+++ PROVIDED PASSAGE

Market Performance – Constructive Economic and Inflation Data Drives Performance 

The Investment Grade (IG) Corporate bond market had a less volatile second quarter with the option adjusted spread (OAS) fluctuating in a range of 123-148 basis points (bps), closing 7 bps tighter vs. year-end 2022. With this spread movement, the IG market generated an excess return versus a duration-neutral Treasury of 1.3% for the second quarter.  It returned 1.6% year-to-date (YTD)1. When including the underlying Treasuries, the IG market returned -0.3% in the second quarter and 3%2 YTD, as Treasury yields increased in the second quarter with better-than-expected economic data. This compares to the S&P Index which returned 17% YTD and the High Yield market 5%3.

Investors became more comfortable adding risk in the second quarter, as it became more apparent that US economic growth remained above 1% and inflation was in check, limiting the risk of outsized moves by the Federal Reserve (Fed) and/or a near term recession.  Financials outperformed after a volatile first quarter, and Industrial BBBs outperformed higher quality. The short end of the curve outperformed from a spread tightening perspective given the strong performance in Financials, a shorter duration sector.

Market Outlook – Second Half Likely Less Volatile With the Focus on 2024 

The second quarter earnings season has started. We expect earnings growth to be negative once again this quarter driven largely by commodity prices and continued normalization post pandemic. However, while earnings growth and margins are expected to contract for the average IG company this quarter, EBITDA growth should remain healthy in the mid-to-low single digit range. We expect modest margin compression to continue as firms are losing their pricing power and wage inflation remains a headwind, but interest coverage for the average IG company should remain ample even with higher rates for longer. We expect the Fed to pause after this week, but with a strong labor market likely to continue for longer than the Fed expected, we don’t expect rates to move lower in the near term. This outlook is constructive for the economy and markets near term, increasing the likelihood that market volatility remains low in the second half of 2023.

++++++
+++ DATA SECTION

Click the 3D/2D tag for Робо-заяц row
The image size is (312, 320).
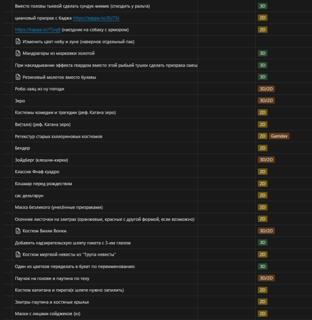(266, 89)
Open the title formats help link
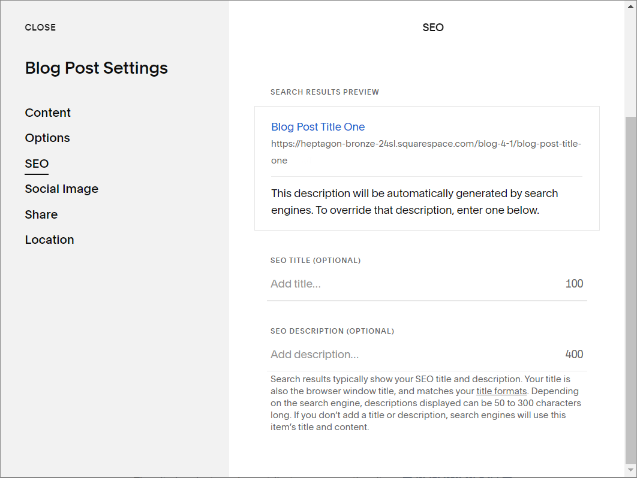Viewport: 637px width, 478px height. pos(501,391)
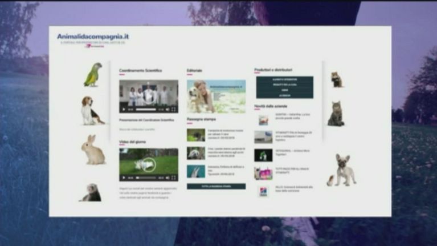437x246 pixels.
Task: Click the ferret icon
Action: coord(91,192)
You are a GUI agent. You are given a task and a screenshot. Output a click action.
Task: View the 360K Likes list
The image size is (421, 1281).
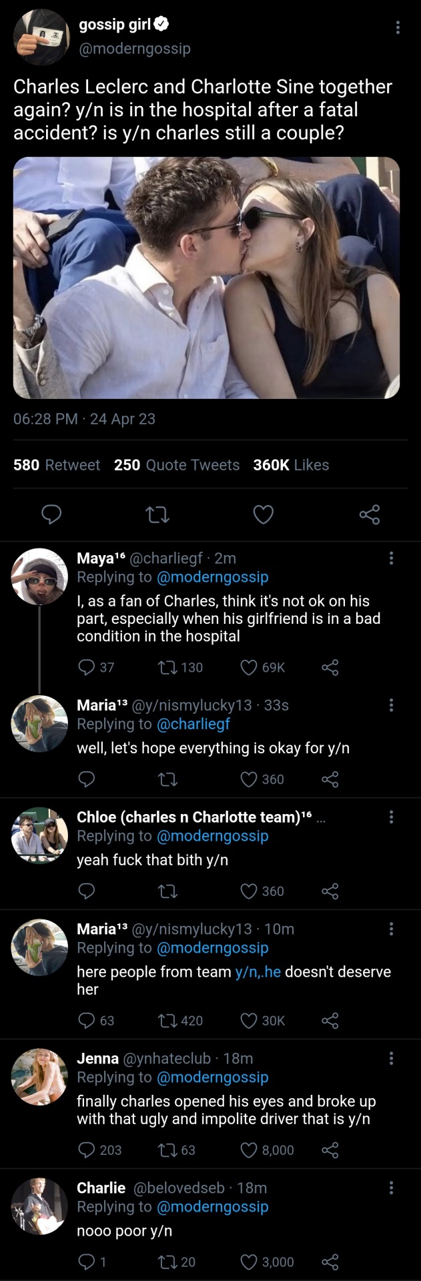pyautogui.click(x=291, y=465)
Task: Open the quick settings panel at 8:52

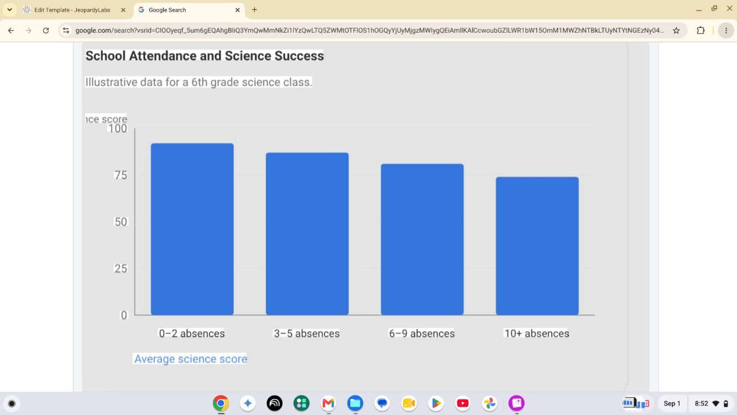Action: click(x=710, y=403)
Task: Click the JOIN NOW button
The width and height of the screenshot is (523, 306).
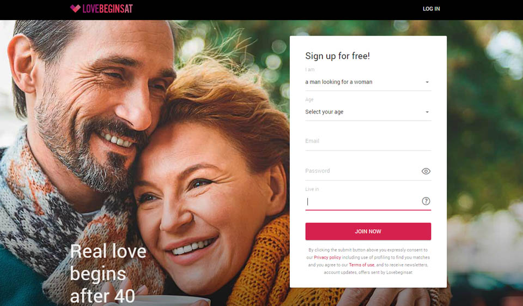Action: (368, 231)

++++++

STUDY QUESTIONS:
**A)** According to the bond market commentary, within what range did the option adjusted spread fluctuate during the second quarter?
**B)** Carry the bond market commentary forward from its final sentence.

ANSWERS FOR THE TASKS:
**A)** 123-148 basis points (bps).

**B)**
Looking into 2024, one can easily ask how revenue for companies in the S&P 500 Index can grow 5%4 on average when nominal GDP is around 3%5 and there is a risk of a recession in the first half of the year. We believe this reflects improved performance from sectors that have been in their own recession this year, as supply and/or demand normalizes post pandemic. One example is the technology sector. Revenue growth for that sector is expected to be 4 percentage points less than nominal GDP growth this year (2% vs. 6%) while exceeding nominal GDP growth by 6 percentage points next year (9% vs. 3%)6. Technology companies are recovering from the inventory disruption related to a pull-forward in consumer demand and the semiconductor chip shortage. We expect this sector to bottom later this year, as it works down bloated inventory and demand recovers.  

An example of a sector that is normalizing yet has downside risk to estimates in 2024 is the auto sector. After suffering from supply chain disruptions, we see new challenges on the horizon related to the low-end consumer, increased supply of electric vehicles, and a likely UAW strike. Moreover, if interest rates remain elevated next year, we are likely to see downward pressure on sales growth added to that list. Currently, the sector is expected to perform in line with nominal GDP growth next year.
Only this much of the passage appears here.